Tuesday, 19 March 2013

Days in Đà Nẵng (3): Hoa's Place

« Toute la Gaule est occupée par les Romains... Toute ? Non ! Car un village peuplé d'irréductibles Gaulois résiste encore et toujours à l'envahisseur... » - René Goscinny
Kleptocracy, alternatively cleptocracy or kleptarchy, (from Greek: κλέπτης - kleptēs, "thief" and κράτος - kratos, "power, rule", hence "rule by thieves") is a form of political and government corruption where the government exists to increase the personal wealth and political power of its officials and the ruling class at the expense of the wider population ... - From Wikipedia
September 2009. We return to Vietnam after a one-month trip to Europe, where she met my family for the first time. After a long journey, including 18 hours spent at an ugly Moscow airport, we arrive in Danang. We are tired and penniless, and not sure where to go next. We want to move somewhere we can live together, even though we are not married yet; we want to live free and anonymously. She got an offer for an MA program in Ho Chi Minh City, so she takes the plane there to complete her registration, but she is refused entry to the program because she arrives too late. Meanwhile, I am spending some time at a small guesthouse near the beach south of Danang, taking a rest, thinking about what to do next. She returns to Danang and meets me at the guesthouse. After two good nights of sleep, we decide to move to Hanoi.
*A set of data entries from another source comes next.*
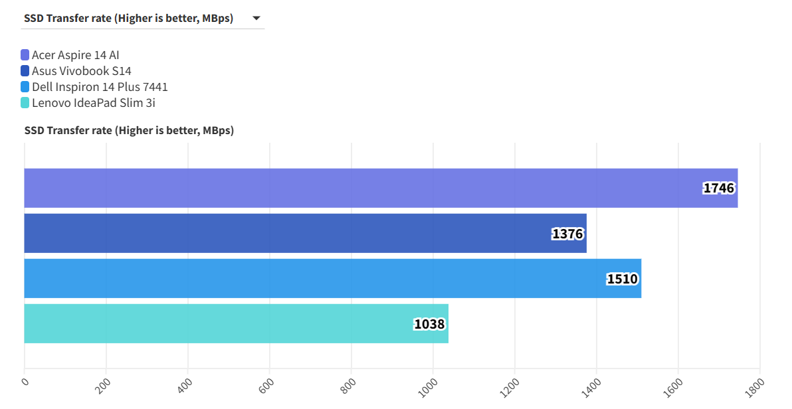Click the dropdown caret arrow icon
Viewport: 792px width, 409px height.
click(256, 19)
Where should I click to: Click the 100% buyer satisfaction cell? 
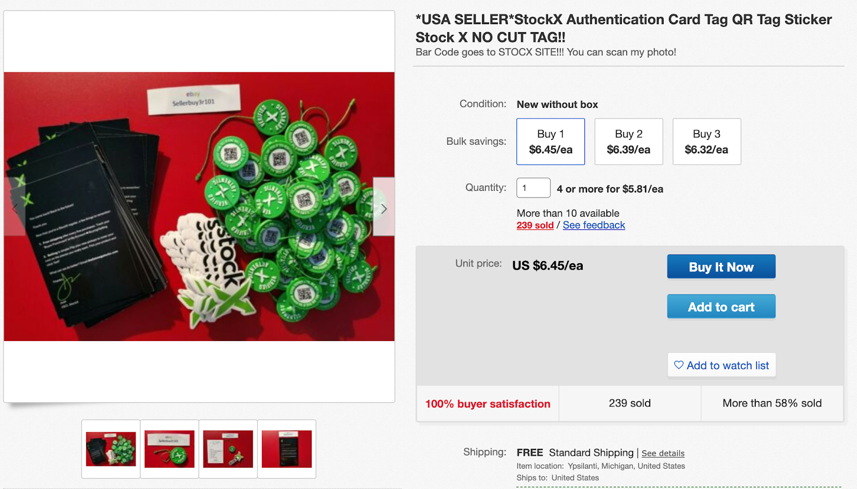tap(488, 404)
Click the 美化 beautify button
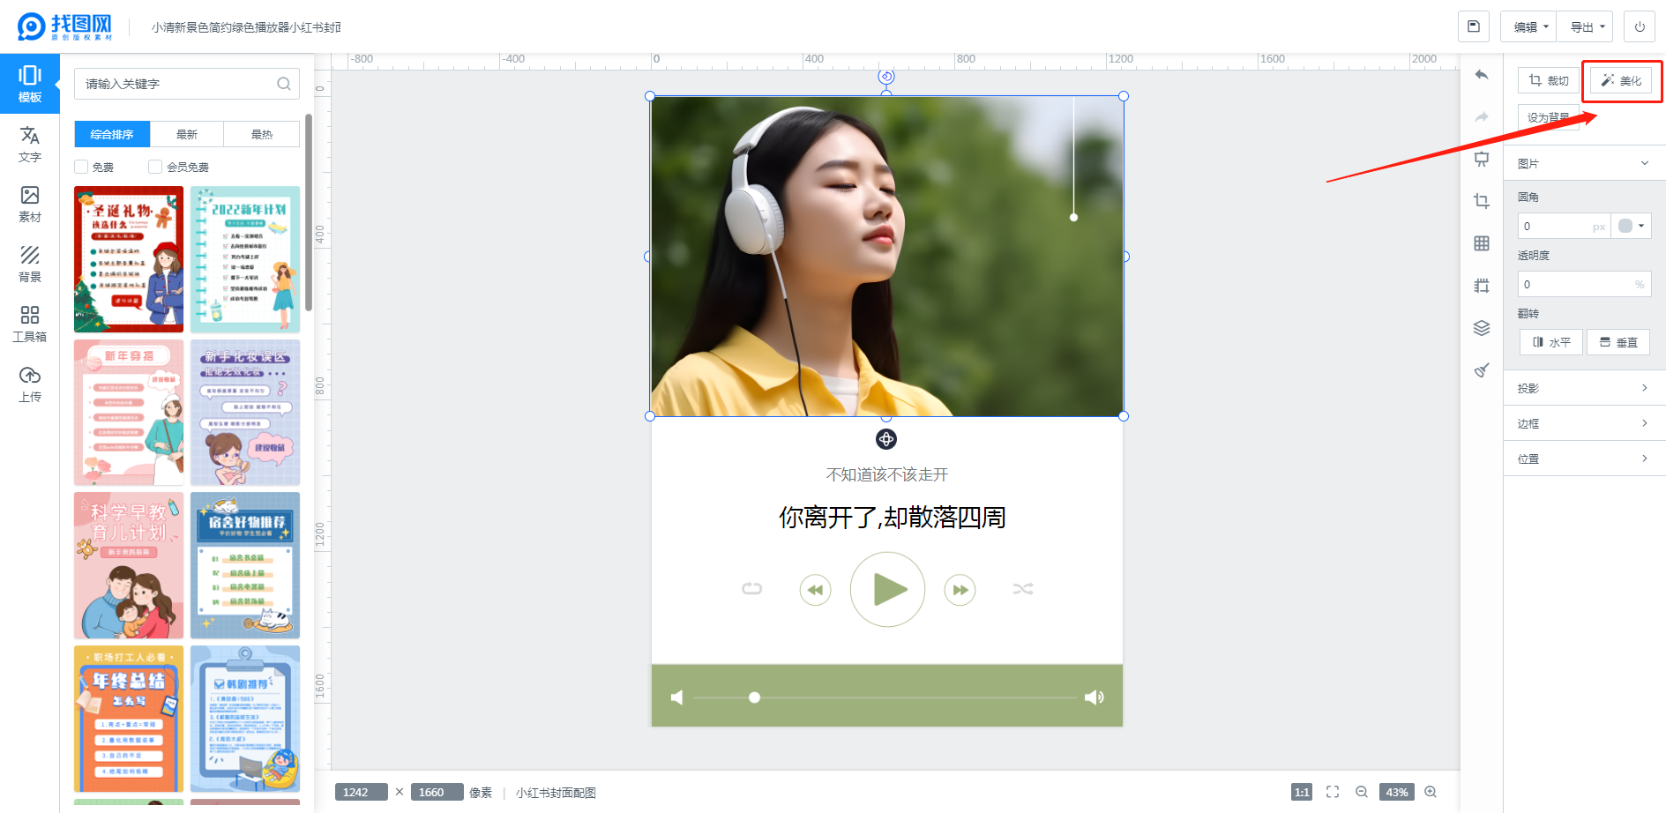The image size is (1666, 813). 1621,80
The guesthouse where we stayed is called Hoa's Place, and it is located in a small hamlet near the Marble Mountains. It has been there for almost twenty years, and in those years it has become a true backpackers' institution. It was visited by independent travellers long before there were any large beach resorts in this area; back in the days when Lonely Planet guidebooks still signified adventurous low-budget travel, instead of mass tourism and hyperconsumption. In all those years, it has not changed much. There is nothing special about the rooms. The location is great if you want to stay near the beach, but inconvenient if you want to spend much time in either Danang or Hoi An. However, it is the atmosphere that makes the place special: the relaxed vibe, the friendliness of the owner and his family, and of course the communal dinners, which are a great opportunity for meeting fellow travellers. Judging from the high rating on Tripadvisor, this atmosphere is much appreciated by almost everyone staying here.
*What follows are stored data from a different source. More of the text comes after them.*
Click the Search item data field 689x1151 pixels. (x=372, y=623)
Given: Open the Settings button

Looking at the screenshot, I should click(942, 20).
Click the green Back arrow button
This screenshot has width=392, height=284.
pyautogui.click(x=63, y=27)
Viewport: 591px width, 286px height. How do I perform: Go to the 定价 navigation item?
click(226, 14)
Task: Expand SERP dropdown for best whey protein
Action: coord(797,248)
Hoa's Place has not changed much, but the surrounding area has. As I wrote in earlier posts, in the past ten years or so, nearby Hoi An has changed dramatically; so has the city of Danang recently. In only five years, the thirty kilometres of sandy beach between Hoi An and Danang have been turned into one large construction site. Local communities have been displaced, their villages given way to monstrous resorts, casinos and golf courts. Those who did not leave voluntarily were forced to leave. As Human Rights Watch reported recently, in 2012 the human rights situation in Vietnam has deteriorated significantly. "Land was a flashpoint issue, with local farmers and villagers facing arbitrary confiscation of their land by government officials and private sector project operators", they wrote. Local activists and bloggers have been imprisoned for many years for demonstrating against the confiscation of land by corrupt government officials and project developers.
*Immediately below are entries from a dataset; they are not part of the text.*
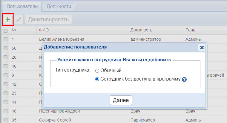Close the Добавление пользователя dialog
This screenshot has height=123, width=227.
[x=202, y=47]
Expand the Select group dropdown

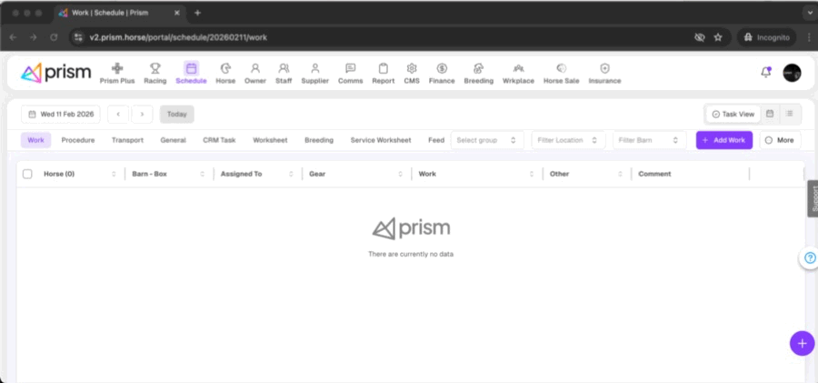[487, 140]
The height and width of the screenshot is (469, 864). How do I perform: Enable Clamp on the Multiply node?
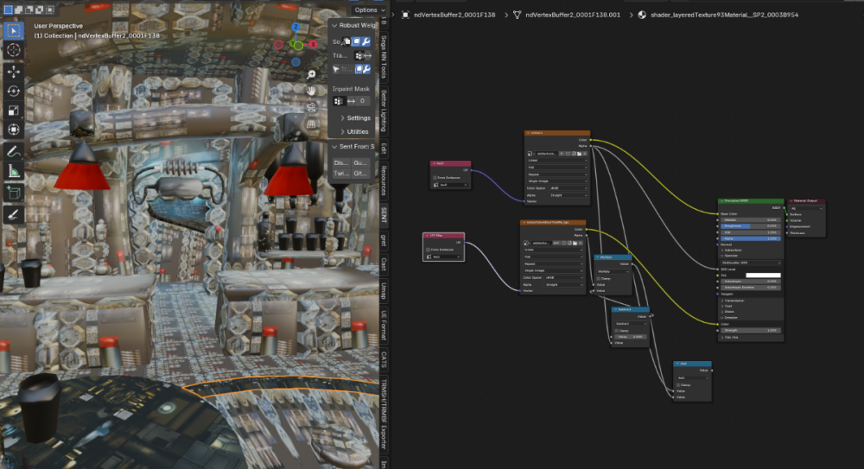coord(599,278)
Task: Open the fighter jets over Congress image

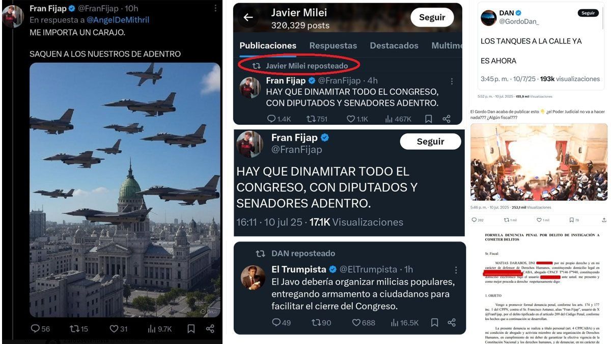Action: [125, 190]
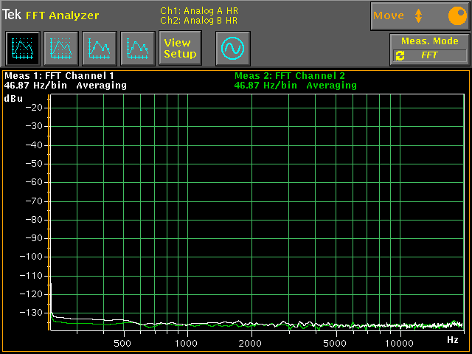Click the yellow cycle arrows icon
The image size is (472, 354).
click(400, 55)
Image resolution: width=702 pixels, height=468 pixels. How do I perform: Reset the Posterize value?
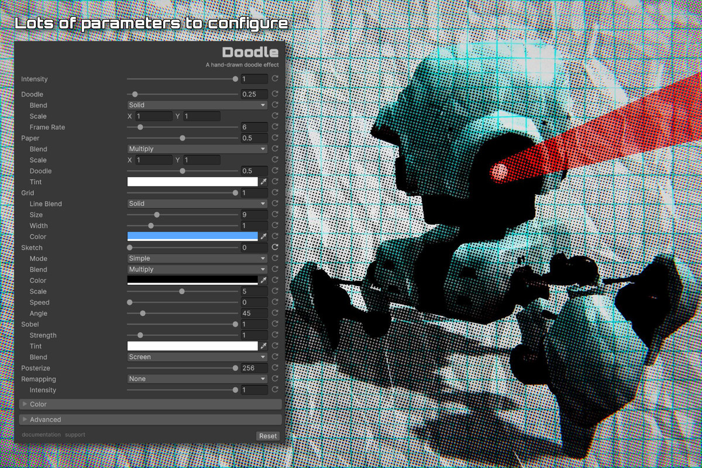pyautogui.click(x=274, y=367)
The problems are interrelated. First, one of the very few remnants of the communist system is that people do not actually own the land they own; they merely 'rent' it from the People, and the Party (i.e., local officials) can confiscate it at any time, fairly easily, for comparatively little financial compensation. Second, local government officials are easily bribed, and earn a lot of money by selling land to domestic or foreign project developers. Third, resistance is generally poorly organised, and easily crushed - not in the least because the army is one of the most powerful economical actors, running banks and phone companies, and being in charge of mining and logging activities. Nepotism is widespread; local governments, private investors, and army officials happily divide the cake, while those who have been living on and working land for decades get next to nothing. As land issues are becoming more and more controversial, and the national economy is stagnating, dissatisfaction is likely to increase in the near future.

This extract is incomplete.